看他惊惧的模样,叶玉立即从昏沉的睡意中清明,吐字平快:
“别怕,很快就会好,你的眼睛不会有事的。”
见水死死抓住她的手,濒死的恐惧似乎还在眼前,当时什么都来不及想,现下才感受到失明的恐怖。

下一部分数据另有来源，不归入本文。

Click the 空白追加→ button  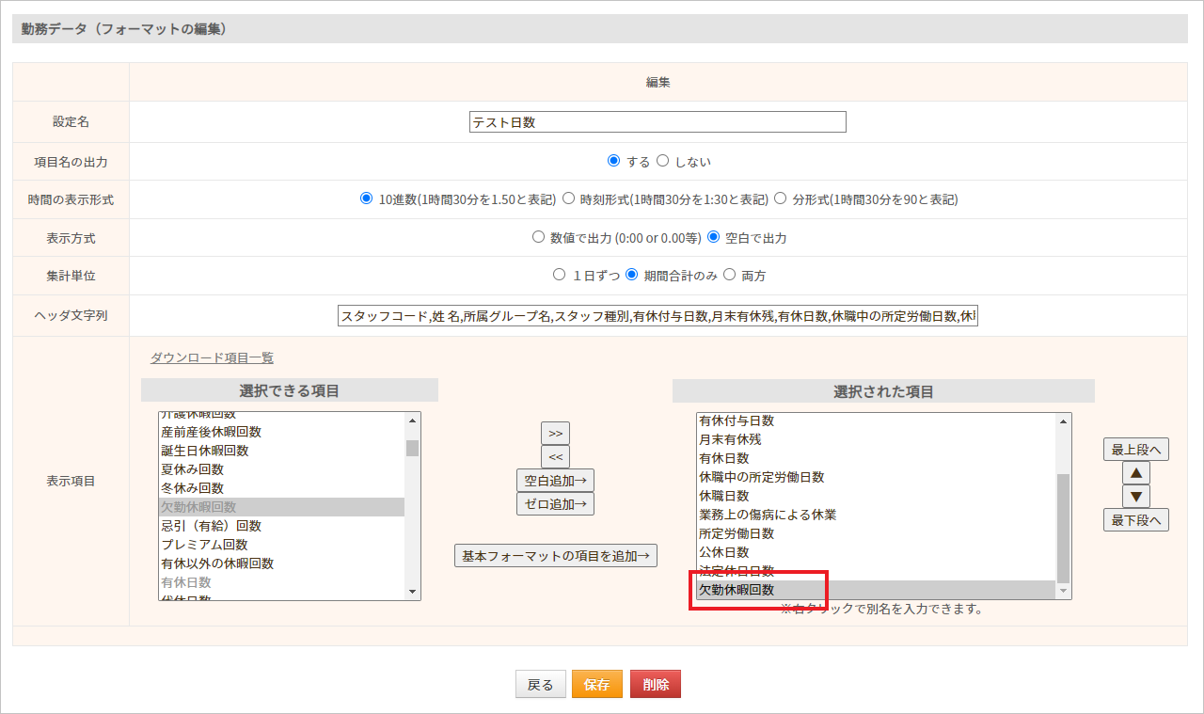(x=555, y=481)
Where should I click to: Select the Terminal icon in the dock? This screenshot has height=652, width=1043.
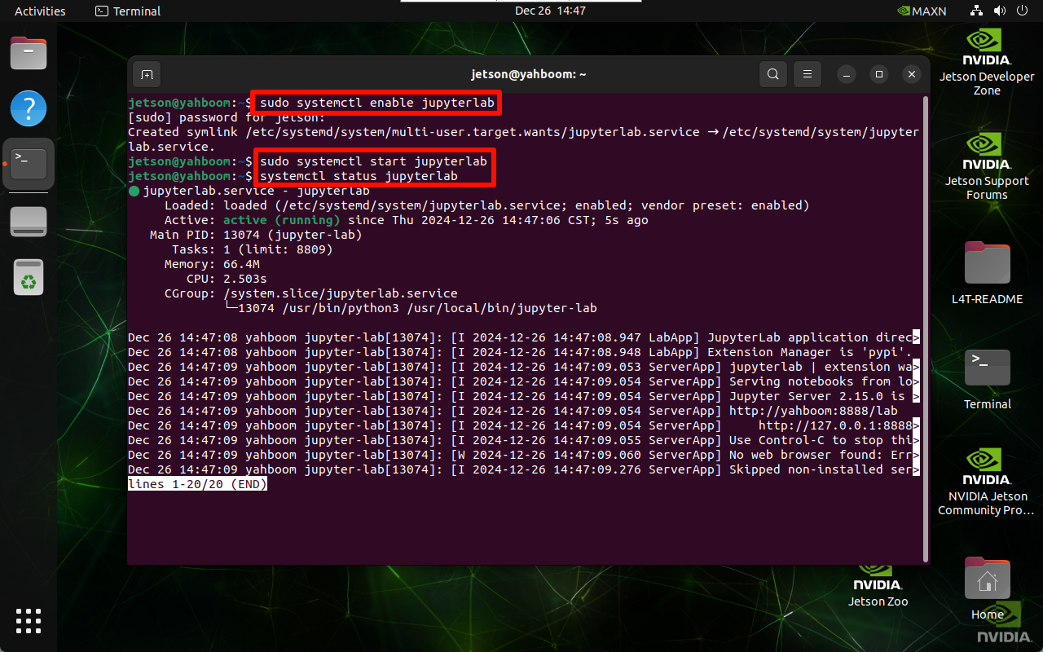pyautogui.click(x=29, y=164)
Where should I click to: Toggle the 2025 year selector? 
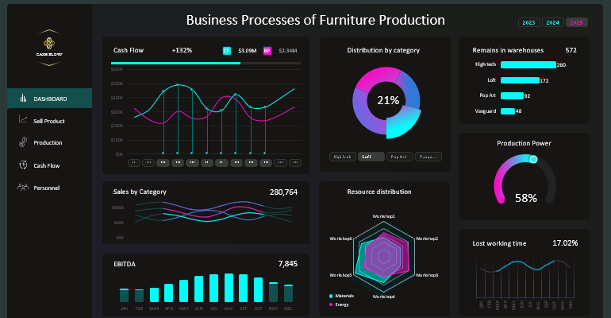tap(578, 22)
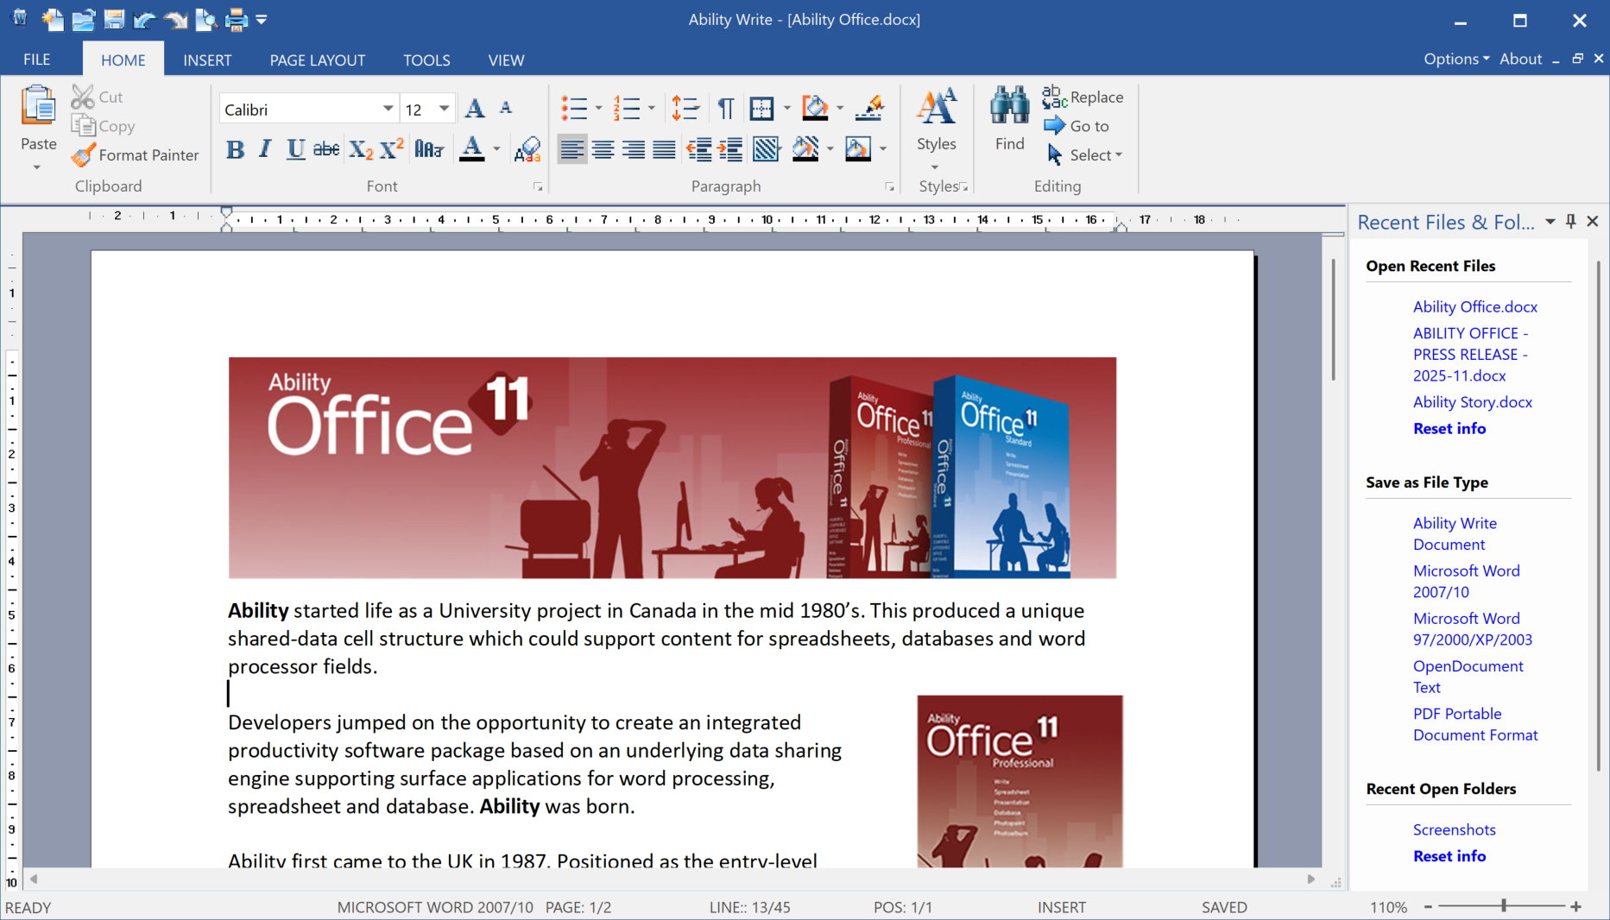Show paragraph marks with pilcrow icon
This screenshot has height=920, width=1610.
[725, 109]
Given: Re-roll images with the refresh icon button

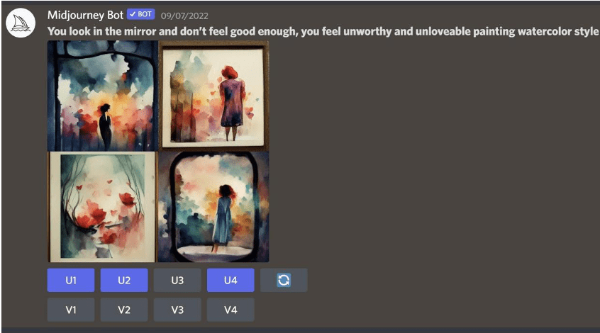Looking at the screenshot, I should pos(284,281).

他强压不安,两只手顺着叶玉的手臂摸索过来,似乎想要触碰,又怕伤到她,只好问道:
“你身上的伤。。。”
叶玉明白他想问什么。
她干脆拉过他的手,在原本有伤的位置上摸了一遍。
这才道:“都好了,你不用担心我。我死不了。”
见水仍不放心,仔细地在她腰上摩挲片刻,那片肌肤光滑如新,连疤痕都不曾剩下。
他将头伏在她的心口,强健有力的心脏跳动着,自胸腔传入他的耳中,彰显着蓬勃昂扬的生命力。
见水听了好一会儿,渐渐平复下来。
叶玉也没有说话。
她避开他的伤,将手搭在他的鬓发上,拇指轻缓地反复划动。
她低头,落下一个带着安抚意味的吻。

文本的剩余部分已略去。